Because in book form they stick around.

At the end of the month, any magazines that aren't sold are destroyed, and the publisher has to refund (or maybe just doesn't get paid from) the distributor for all those copies. According to Paizo, this is a significant portion of the total number.

This doesn't happen with books. If the book doesn't sell, it sits on the shelf, and you add the next issue of Pathfinder next to it.

Also, I recall Paizo saying the magazine business is horrible, and they are glad to get out of it. Yes, they loved producing Dragon and Dungeon, but they don't miss being in the magazine industry at all.
 

James Jacobs

Adventurer
Hi everyone!

Just thought I'd do what I can to clear up a little confusion... hope I don't inadvertently cause more! It's a complex process, and even after working on magazines for nearly half a decade I don't quite understand it all! :)

The main thing to keep in mind regarding this subject is that books and magazines, while both printed products with pictures and words, are not the same kind of product. The methods of producing and distributing them are in some ways VASTLY different. As an example, check out the way they're presented for sale. A book is displayed on a shelf, either spine out or cover out. New books are often displayed cover out in the front of a store on a display. Sometimes books are displayed on spinners, which are really just shelves that can turn. In any store, what shelves are used to display what books is more or less left up to that store (with some exceptions—some companies by "end-caps" for their books to be displayed on shelf ends, for example).

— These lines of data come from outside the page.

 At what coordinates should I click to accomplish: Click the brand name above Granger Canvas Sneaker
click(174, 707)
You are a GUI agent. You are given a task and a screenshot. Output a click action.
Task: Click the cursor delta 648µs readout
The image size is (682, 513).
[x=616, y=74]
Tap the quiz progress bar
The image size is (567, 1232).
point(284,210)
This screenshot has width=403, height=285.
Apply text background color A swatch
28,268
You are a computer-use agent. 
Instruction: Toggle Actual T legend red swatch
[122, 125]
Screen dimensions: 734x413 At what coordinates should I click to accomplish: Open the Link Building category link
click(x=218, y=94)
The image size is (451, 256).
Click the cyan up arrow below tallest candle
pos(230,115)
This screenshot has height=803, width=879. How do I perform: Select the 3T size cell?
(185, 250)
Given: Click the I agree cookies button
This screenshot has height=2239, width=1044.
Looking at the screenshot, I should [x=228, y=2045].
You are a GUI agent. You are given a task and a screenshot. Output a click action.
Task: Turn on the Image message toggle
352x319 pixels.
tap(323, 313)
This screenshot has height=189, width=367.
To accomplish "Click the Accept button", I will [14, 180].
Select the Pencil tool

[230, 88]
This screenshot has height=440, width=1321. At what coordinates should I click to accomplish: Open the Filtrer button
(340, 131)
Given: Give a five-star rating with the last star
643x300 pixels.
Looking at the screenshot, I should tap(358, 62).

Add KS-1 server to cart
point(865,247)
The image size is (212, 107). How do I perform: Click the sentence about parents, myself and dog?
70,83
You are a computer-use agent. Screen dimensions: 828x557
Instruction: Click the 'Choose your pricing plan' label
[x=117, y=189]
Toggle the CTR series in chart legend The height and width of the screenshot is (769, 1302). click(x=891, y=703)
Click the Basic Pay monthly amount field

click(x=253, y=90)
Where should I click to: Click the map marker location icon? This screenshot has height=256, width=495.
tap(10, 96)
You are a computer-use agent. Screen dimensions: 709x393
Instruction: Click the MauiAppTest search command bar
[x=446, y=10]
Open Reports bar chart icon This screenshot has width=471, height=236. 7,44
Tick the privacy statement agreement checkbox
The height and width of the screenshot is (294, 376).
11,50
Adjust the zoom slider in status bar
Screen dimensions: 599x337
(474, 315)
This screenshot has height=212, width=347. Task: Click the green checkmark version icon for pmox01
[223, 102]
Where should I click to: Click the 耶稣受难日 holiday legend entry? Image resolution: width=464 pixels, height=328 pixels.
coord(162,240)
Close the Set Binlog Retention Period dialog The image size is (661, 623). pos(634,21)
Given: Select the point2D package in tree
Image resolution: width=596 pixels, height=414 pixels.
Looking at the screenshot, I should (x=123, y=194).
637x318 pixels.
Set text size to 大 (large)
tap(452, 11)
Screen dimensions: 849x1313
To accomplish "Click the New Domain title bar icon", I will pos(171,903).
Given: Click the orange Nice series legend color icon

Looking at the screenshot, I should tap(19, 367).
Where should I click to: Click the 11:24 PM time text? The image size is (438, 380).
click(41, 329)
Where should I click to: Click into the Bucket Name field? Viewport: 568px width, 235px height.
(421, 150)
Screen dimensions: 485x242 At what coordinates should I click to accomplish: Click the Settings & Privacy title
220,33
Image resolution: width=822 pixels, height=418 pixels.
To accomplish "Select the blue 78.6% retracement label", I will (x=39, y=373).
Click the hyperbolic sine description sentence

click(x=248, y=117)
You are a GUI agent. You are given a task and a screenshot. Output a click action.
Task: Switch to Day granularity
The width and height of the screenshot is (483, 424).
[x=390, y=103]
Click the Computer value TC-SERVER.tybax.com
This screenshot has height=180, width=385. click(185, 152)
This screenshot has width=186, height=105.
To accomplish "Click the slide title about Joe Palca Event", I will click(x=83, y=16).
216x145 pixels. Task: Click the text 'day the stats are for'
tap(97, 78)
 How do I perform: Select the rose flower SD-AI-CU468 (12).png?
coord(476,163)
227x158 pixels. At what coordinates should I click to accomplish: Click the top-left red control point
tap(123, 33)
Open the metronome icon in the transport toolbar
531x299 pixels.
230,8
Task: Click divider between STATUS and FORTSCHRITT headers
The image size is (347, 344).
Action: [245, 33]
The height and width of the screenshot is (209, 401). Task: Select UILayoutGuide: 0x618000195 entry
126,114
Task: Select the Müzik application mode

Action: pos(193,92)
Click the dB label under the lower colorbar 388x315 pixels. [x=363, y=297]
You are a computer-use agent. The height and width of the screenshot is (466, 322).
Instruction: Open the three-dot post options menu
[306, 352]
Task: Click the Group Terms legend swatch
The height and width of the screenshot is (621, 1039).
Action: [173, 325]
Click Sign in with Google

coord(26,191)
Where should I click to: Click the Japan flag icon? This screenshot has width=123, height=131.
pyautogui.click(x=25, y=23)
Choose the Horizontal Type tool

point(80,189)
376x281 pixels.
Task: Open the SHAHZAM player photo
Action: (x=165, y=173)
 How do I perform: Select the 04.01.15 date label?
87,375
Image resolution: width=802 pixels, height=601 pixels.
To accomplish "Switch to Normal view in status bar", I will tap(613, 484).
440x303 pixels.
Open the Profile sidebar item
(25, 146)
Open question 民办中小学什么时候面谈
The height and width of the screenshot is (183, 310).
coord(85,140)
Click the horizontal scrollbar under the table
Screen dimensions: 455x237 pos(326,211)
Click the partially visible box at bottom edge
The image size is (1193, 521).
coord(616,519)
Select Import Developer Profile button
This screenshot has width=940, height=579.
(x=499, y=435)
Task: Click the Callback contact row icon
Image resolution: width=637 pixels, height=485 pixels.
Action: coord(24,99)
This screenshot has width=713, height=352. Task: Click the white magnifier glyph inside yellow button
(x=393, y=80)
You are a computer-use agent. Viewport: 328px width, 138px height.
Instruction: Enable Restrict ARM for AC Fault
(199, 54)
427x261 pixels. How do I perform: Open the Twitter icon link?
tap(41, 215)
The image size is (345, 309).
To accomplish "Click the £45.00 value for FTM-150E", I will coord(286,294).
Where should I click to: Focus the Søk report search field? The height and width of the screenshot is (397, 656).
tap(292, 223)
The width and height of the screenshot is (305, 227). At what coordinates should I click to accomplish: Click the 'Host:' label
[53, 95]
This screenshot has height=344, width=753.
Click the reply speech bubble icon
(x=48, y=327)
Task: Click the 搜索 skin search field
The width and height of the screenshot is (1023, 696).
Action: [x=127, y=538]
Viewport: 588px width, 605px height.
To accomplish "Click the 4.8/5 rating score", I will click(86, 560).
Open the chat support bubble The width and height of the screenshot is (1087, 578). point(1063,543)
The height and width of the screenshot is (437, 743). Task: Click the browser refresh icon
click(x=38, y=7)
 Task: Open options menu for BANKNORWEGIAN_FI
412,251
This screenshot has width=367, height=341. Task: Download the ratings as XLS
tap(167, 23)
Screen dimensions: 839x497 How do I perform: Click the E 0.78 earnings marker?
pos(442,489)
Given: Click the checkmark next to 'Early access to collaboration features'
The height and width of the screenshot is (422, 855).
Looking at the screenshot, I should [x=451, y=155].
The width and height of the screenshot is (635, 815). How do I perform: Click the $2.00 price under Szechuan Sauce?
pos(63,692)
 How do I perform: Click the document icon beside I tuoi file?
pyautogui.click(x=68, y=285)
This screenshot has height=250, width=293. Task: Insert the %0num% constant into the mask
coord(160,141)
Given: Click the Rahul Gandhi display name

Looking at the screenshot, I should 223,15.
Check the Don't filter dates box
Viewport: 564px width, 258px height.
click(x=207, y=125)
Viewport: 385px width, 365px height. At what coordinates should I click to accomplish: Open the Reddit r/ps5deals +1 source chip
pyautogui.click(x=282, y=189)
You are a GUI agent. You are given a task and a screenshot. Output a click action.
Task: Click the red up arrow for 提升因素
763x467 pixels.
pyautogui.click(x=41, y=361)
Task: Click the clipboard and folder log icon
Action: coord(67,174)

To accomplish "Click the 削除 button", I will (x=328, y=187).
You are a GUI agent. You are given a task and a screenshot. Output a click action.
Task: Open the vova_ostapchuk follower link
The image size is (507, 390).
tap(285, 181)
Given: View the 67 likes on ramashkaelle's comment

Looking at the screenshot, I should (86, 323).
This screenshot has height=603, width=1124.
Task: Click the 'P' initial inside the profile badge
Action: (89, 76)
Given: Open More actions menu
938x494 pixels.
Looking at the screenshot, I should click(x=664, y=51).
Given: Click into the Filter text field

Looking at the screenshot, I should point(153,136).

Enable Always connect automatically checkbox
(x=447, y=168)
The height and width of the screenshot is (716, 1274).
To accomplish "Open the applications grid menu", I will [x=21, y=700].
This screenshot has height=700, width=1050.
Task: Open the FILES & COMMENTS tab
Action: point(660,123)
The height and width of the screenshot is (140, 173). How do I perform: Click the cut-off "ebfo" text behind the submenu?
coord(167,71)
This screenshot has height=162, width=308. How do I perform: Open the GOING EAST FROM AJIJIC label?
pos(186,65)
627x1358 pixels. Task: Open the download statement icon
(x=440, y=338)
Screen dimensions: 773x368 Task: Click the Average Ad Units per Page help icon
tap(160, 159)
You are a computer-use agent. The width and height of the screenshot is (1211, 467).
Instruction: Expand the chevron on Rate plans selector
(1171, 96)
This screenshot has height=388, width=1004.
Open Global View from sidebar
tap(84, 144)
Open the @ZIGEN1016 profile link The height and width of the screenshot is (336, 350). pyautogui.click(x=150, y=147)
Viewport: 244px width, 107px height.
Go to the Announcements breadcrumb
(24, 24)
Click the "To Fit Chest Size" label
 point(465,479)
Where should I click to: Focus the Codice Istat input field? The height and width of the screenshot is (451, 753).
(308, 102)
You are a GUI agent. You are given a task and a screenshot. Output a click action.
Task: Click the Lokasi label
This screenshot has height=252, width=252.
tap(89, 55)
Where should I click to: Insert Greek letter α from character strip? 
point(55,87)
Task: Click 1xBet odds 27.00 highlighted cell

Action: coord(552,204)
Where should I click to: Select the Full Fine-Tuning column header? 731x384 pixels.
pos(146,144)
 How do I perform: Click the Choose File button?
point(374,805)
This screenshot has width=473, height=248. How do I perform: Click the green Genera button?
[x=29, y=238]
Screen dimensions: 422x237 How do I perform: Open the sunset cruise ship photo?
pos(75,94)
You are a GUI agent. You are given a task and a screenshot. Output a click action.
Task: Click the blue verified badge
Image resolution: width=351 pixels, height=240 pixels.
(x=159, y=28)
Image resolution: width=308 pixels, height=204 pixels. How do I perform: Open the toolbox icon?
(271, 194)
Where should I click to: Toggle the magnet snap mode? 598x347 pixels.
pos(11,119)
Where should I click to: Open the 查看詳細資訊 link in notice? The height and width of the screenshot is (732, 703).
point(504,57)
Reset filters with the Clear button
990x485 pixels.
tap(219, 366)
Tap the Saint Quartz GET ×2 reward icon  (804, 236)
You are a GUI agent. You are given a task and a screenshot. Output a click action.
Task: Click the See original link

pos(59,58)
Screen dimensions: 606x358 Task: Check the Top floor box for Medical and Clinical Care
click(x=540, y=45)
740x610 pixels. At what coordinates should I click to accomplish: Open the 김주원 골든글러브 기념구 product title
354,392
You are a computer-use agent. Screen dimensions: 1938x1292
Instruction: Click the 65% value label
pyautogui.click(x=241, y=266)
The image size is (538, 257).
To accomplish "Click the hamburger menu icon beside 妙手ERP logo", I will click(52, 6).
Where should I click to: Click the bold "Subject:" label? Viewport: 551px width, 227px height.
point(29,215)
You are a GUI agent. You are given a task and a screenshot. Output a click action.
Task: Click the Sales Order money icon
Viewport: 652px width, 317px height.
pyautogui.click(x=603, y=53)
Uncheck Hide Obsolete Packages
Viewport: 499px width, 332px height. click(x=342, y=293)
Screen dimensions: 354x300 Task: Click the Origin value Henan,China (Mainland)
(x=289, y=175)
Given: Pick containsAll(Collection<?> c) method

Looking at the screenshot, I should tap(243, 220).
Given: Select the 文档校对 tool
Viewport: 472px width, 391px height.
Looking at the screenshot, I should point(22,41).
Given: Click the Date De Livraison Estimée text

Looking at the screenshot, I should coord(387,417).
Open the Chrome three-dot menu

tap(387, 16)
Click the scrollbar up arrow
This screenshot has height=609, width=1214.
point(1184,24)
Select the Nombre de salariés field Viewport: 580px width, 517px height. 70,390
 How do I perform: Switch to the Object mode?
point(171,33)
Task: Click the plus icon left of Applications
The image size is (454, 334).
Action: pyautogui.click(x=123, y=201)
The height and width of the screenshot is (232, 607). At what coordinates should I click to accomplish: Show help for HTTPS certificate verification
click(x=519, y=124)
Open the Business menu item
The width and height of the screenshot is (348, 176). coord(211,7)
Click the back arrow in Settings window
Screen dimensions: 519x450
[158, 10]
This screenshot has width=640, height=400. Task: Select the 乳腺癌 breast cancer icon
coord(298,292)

Magazines, though, are sold on a rack. They're always displayed cover out, and therefore they take up a LOT more room. The spot on a rack that a magazine inhabits is reserved for that magazine alone, and that spot is VERY expensive to keep. It's important to keep a magazine in that spot to "save the spot," so that means that each place that sells a magazine orders more magazines than they can sell, so in theory they'll always have a few copies "holding that spot." One month later, when the new magazine comes in, those old magazines are destroyed. The money the publisher spent printing and shipping those magazines is lost, and I believe that the publisher might even have to pay for the destruction process. Books don't have this problem, really, since when a book doesn't have to "save its spot" for the next book.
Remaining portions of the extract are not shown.